L’assemblée de la ville et paroisse de Saint-Brieuc était donc formée sur une large base, puisqu’elle comprenait tous les habitants, ayant à leur tête les personnages marquants du clergé, de la noblesse et surtout de la bourgeoisie. On est porté à croire qu’elle avait dès lors les armoiries qu’elle a conservées : d’azur, au griffon d’or, armé et lampassé de gueules. Si l’on veut se rendre compte de l’origine de ces armoiries, on peut remarquer, avec les auteurs des Anciens Evêchés qu’il y a également un griffon ou dragon sur le sceau du chapitre de saint Guillaume et sur celui de la Cour séculière de l’évêque de Saint-Brieuc; mais, dans ceux-ci, le griffon, symbole de l’idolâtrie, est terrassé par une main tenant une crosse, tandis que, dans les armes de la ville, le griffon est debout et la crosse a disparu. En admettant cette origine, il faudrait donc en conclure que l’élément civil a voulu s’émanciper de l’élément religieux et exprimer cette pensée dans son blason.

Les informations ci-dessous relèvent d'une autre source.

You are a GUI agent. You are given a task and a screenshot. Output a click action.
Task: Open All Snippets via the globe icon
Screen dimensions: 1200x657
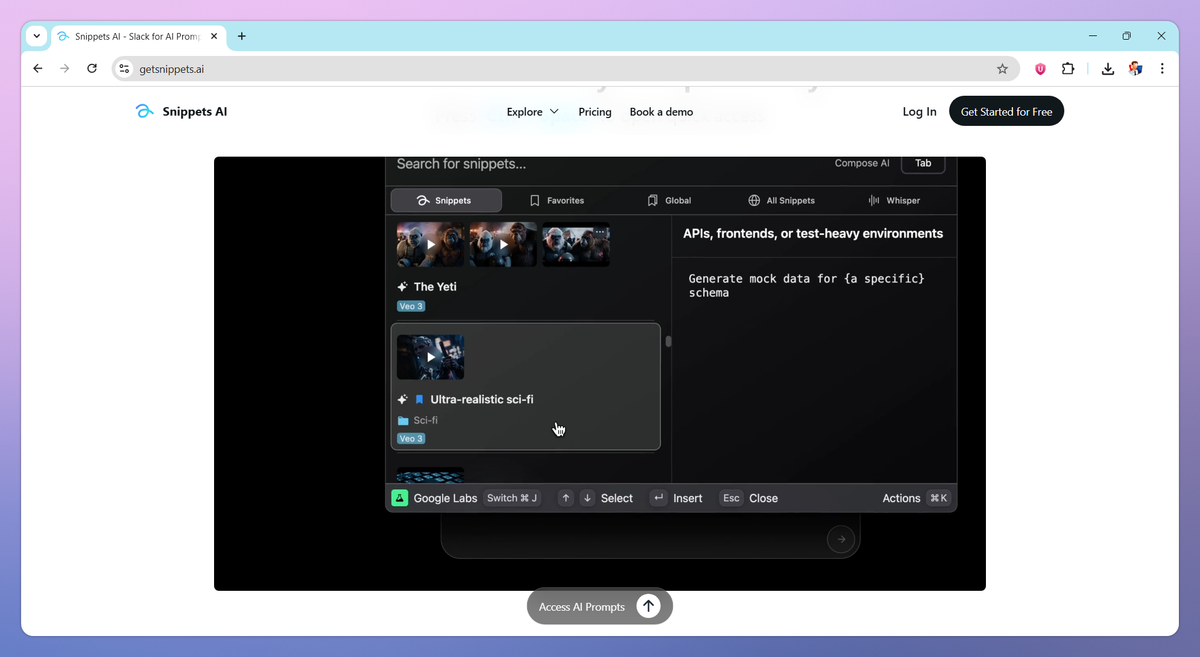tap(754, 200)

  1. L’article 587 de la coutume de 1580 consacre le principe: « Les enfants et autres héritiers des bourgeois et autres du tiers état partageront également, tant en meubles qu’héritages, en succession directe et collatérale. » Les articles 586, 588 et 589 accordent, il est vrai, trois préciputs à l’ainé roturier, savoir : un sou par livre à prélever sur les héritages nobles, dans la succession directe ; les livres de la profession du décédé, quand l’aîné suivait la carrière des lettres ; « la principale maison et logis suffisant, soit en ville ou aux champs, à son choix, faisant récompense aux autres ; » mais ce droit, dit de prélation, est qualifié d’odieux par les jurisconsultes bretons. (Mémoire sur l’Esprit du droit breton en matière de succession, cité à la page 87).